Critical Thinking Flashcards
(41 cards)
Your client voices pain, what action would you take?
o Ask objective question, When/how much painful/where/how/how long
o Check client hx
o Check Pressure
o Report to the nurse STAT
o Follow nurse’s directions
o Report and record
Your client voices pain to the rectum after a bowel movement, you note frank red blood. What
action would you take?
o Ask objective question, when start this pain, how severe
o Check client hx : hemorrhoid
o Pressure the rectum and check conscious
o Report to the nurse STAT
o Report and record
o Check the temperature before washing client
Your client voices pain to both legs upon standing. What action would you take?
o Turning back to the bed, wheelchair, chair
o When/how much painful/where/how/how long
o Don’t be rush
o Report and record
Partial bed bath: While assisting the client they voice they are getting short of breath.
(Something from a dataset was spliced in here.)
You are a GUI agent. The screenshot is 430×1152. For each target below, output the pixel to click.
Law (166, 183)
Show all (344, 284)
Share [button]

What action would you take?
o Stop partial bed bath and cover client
o Change the high Fowler position (lower : 15-30/ semi : 30-45 / high 45-90 (but we are in
45-60 in reality), orthopneic position : Sitting up (ortho) and leaning over a table to breathe
o Follow the care plan
Partial bed bath: While assisting the client with a partial bed bath the client becomes increasingly
anxious voicing “are we almost done?” “can you hurry up?” What action would you take next?
o Stop and cover
o Ask client “are you uncomfortable? Do you want me to come back later?”
o If client said yes. Leave call bell. Record and report
o If client said no. Give them time and ask again “are you okay? Would you like to continue?”
Then do
o Record and report
Dx UTI: Your client voices increased episodes of incontinence. What action do you take?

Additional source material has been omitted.